**RECORD EXCERPTS:**

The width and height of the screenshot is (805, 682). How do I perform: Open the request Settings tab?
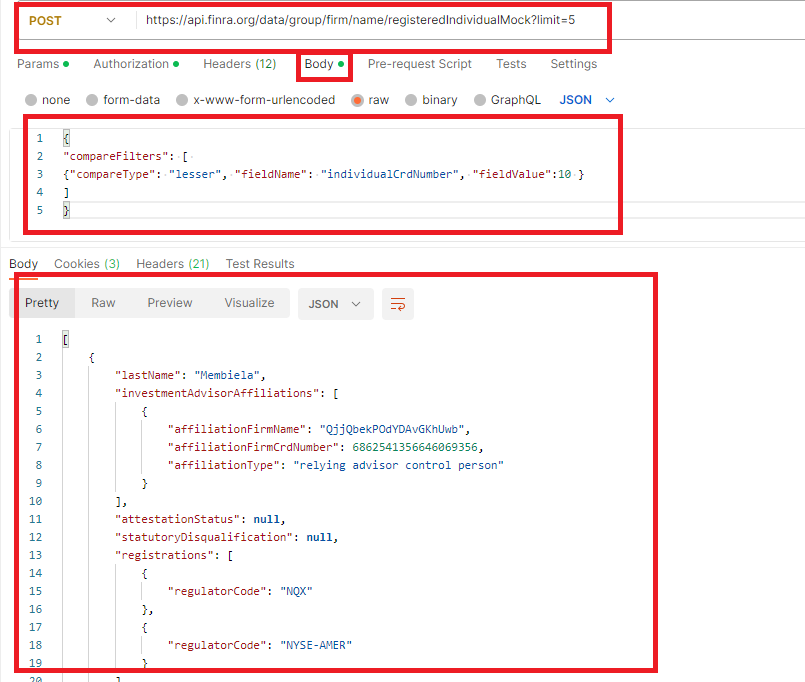[573, 64]
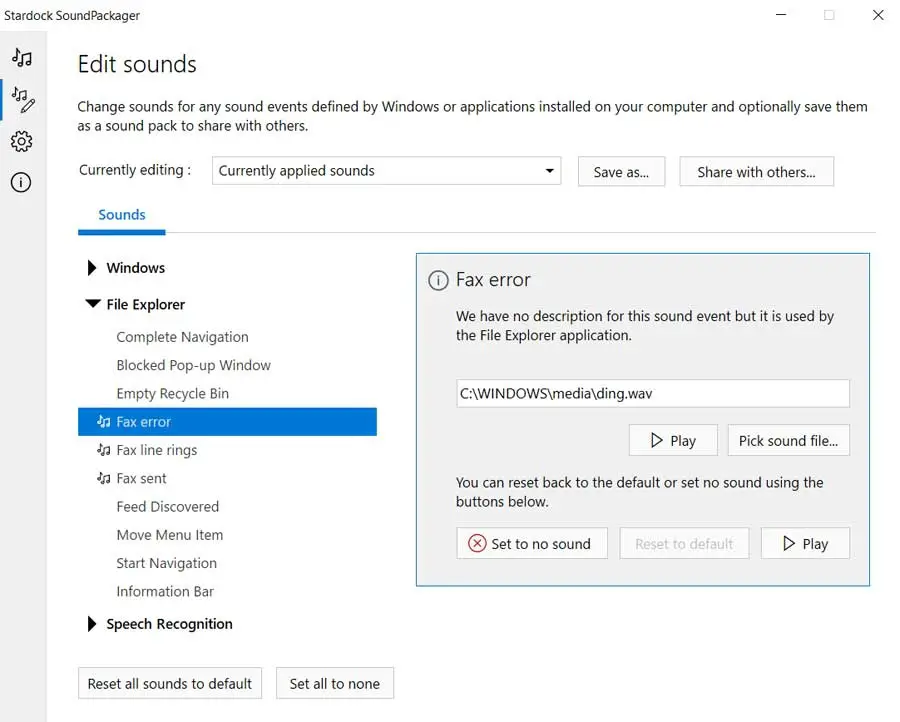Switch to the Sounds tab
900x722 pixels.
[x=122, y=215]
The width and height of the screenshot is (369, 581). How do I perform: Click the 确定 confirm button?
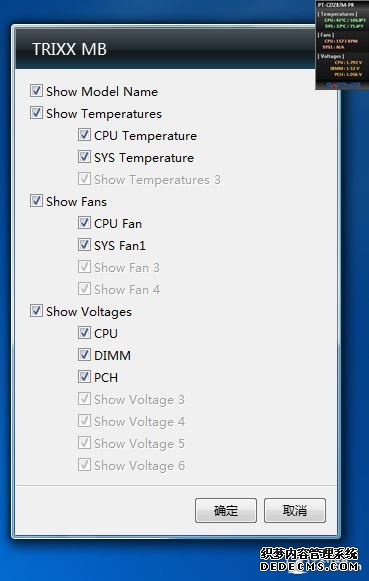(x=226, y=511)
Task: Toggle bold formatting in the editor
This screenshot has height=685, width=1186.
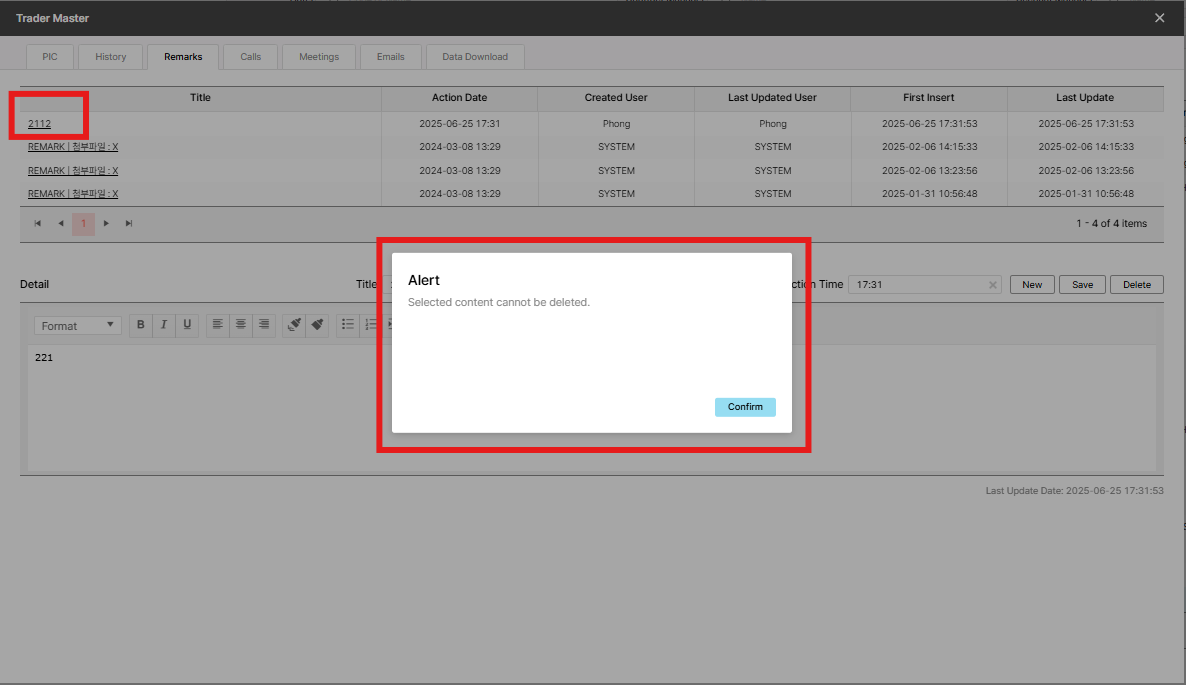Action: (141, 325)
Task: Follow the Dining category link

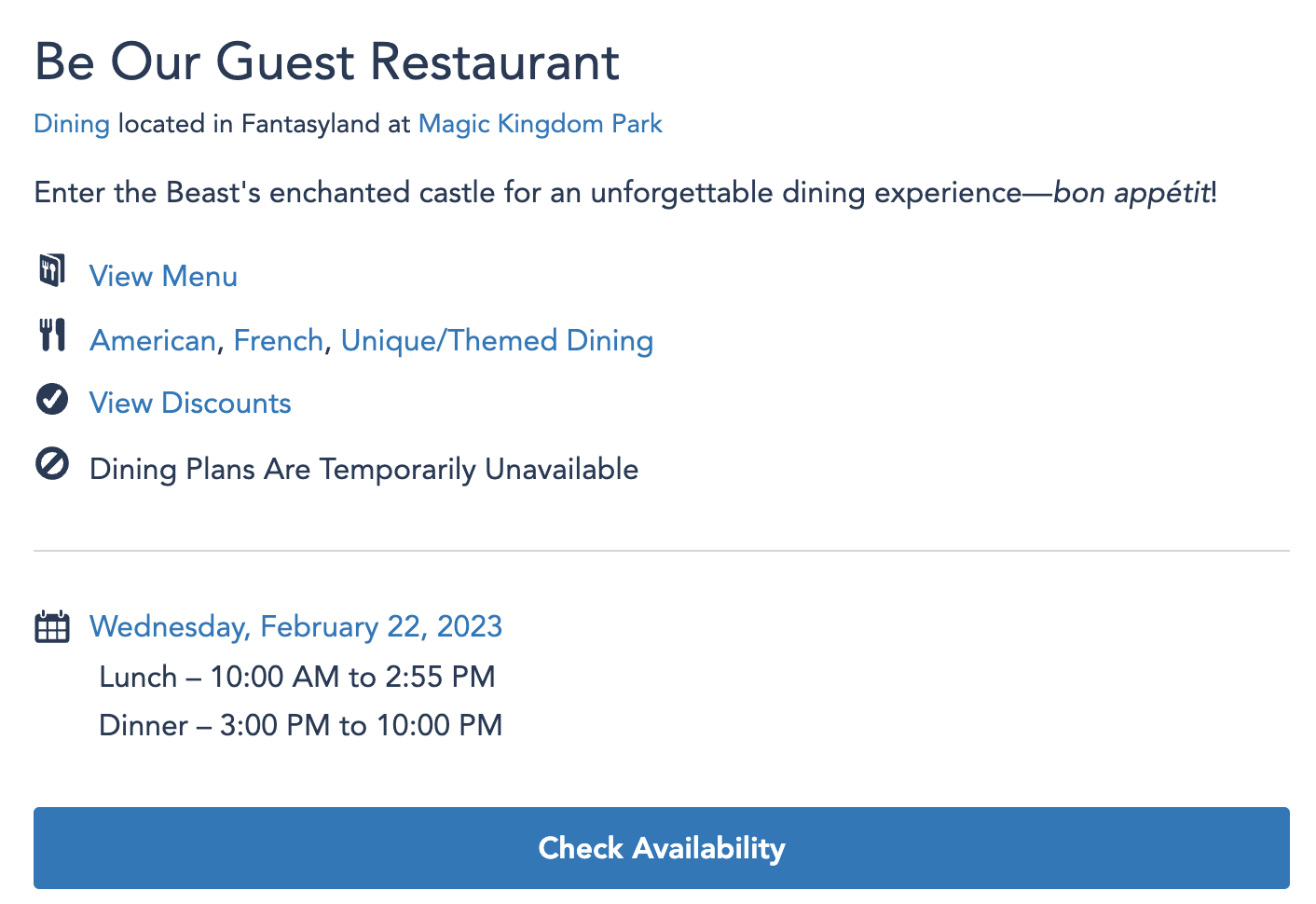Action: [72, 124]

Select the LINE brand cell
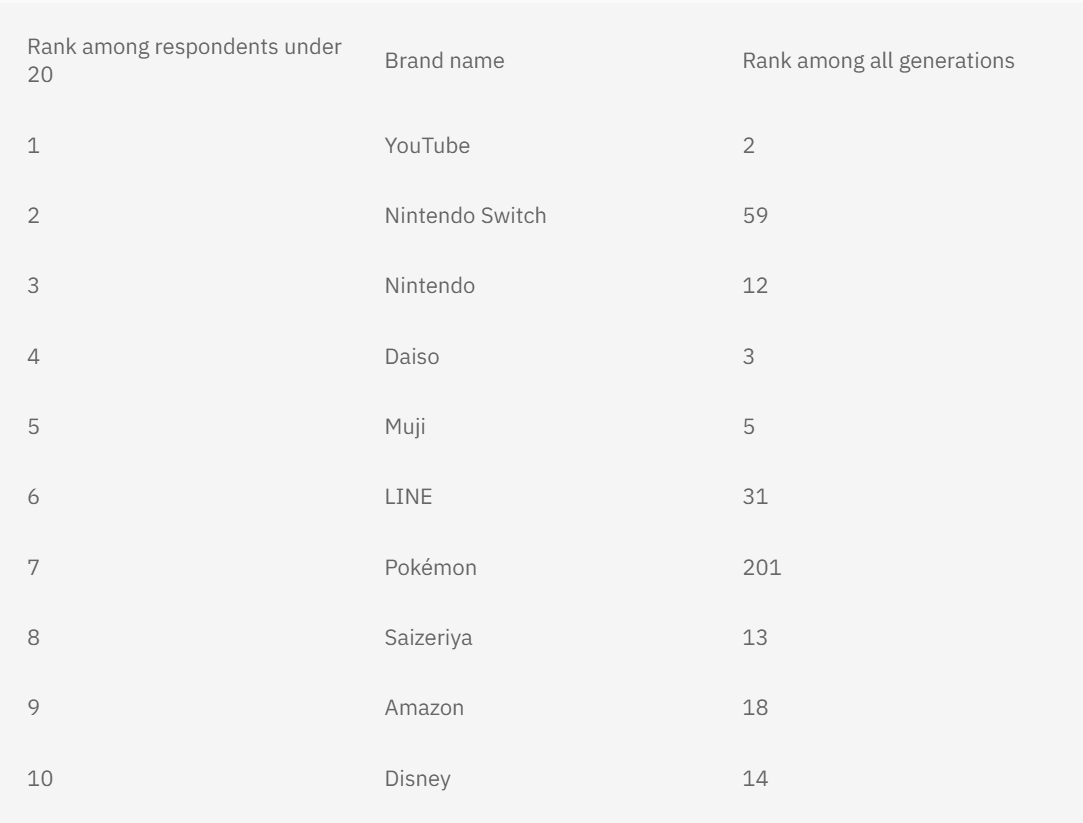pos(408,497)
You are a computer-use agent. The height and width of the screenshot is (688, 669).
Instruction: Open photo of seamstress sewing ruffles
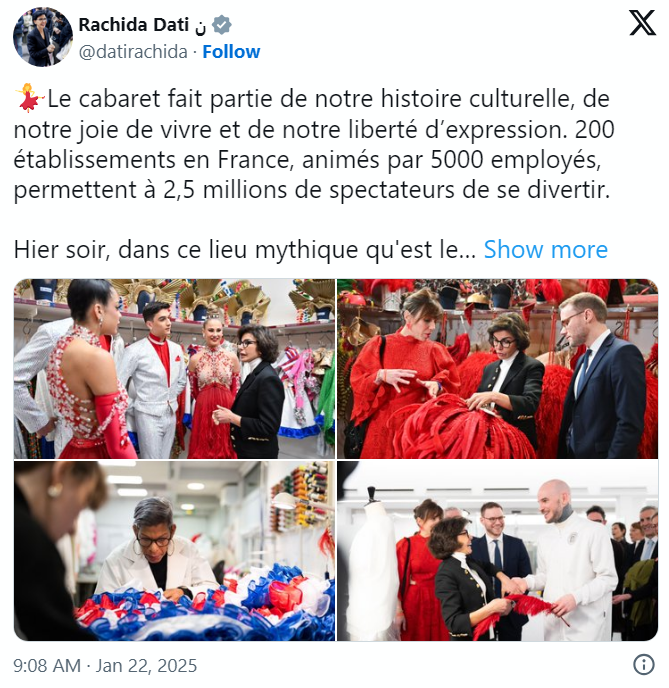[x=174, y=551]
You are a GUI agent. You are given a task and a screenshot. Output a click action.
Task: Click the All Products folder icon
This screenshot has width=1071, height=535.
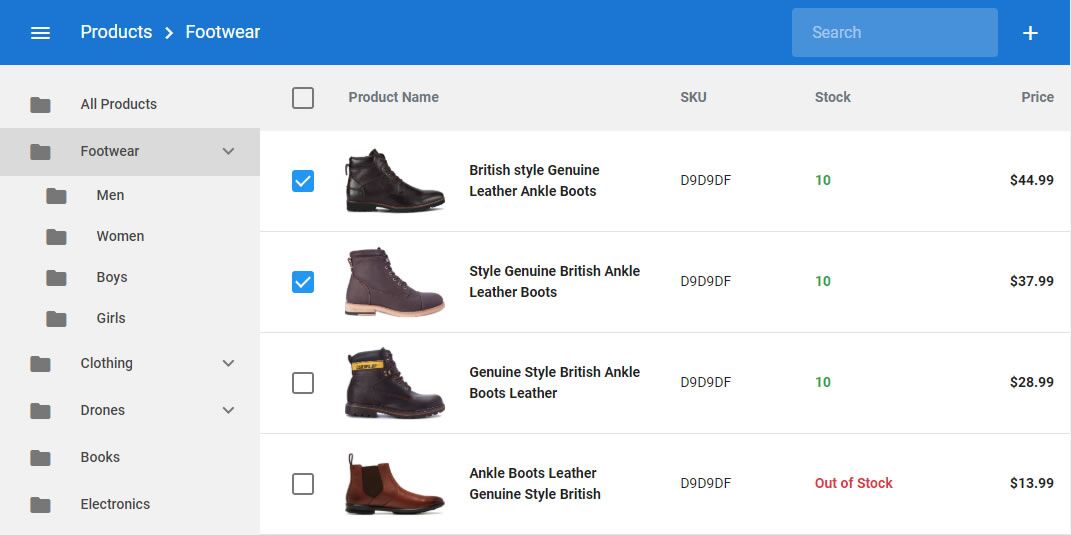pos(40,105)
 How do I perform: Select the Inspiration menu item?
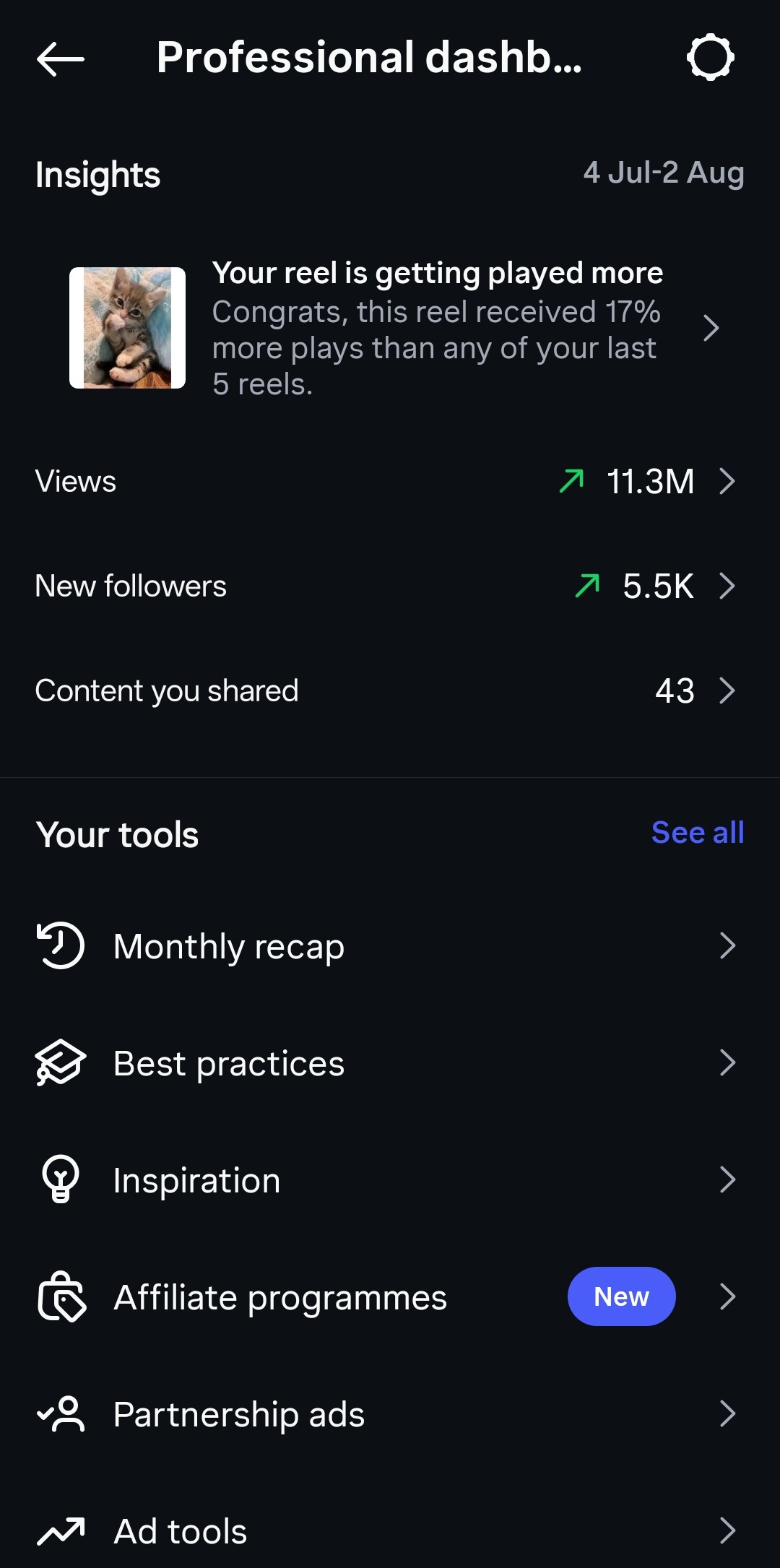390,1179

**WORK TASK:** Make a list of all lines in the data that contain "agent".

**ANSWER SECTION:**
You are a computer-use agent. The height and width of the screenshot is (688, 669).
You are a GUI agent. You are given a task and a screenshot. Output a click action.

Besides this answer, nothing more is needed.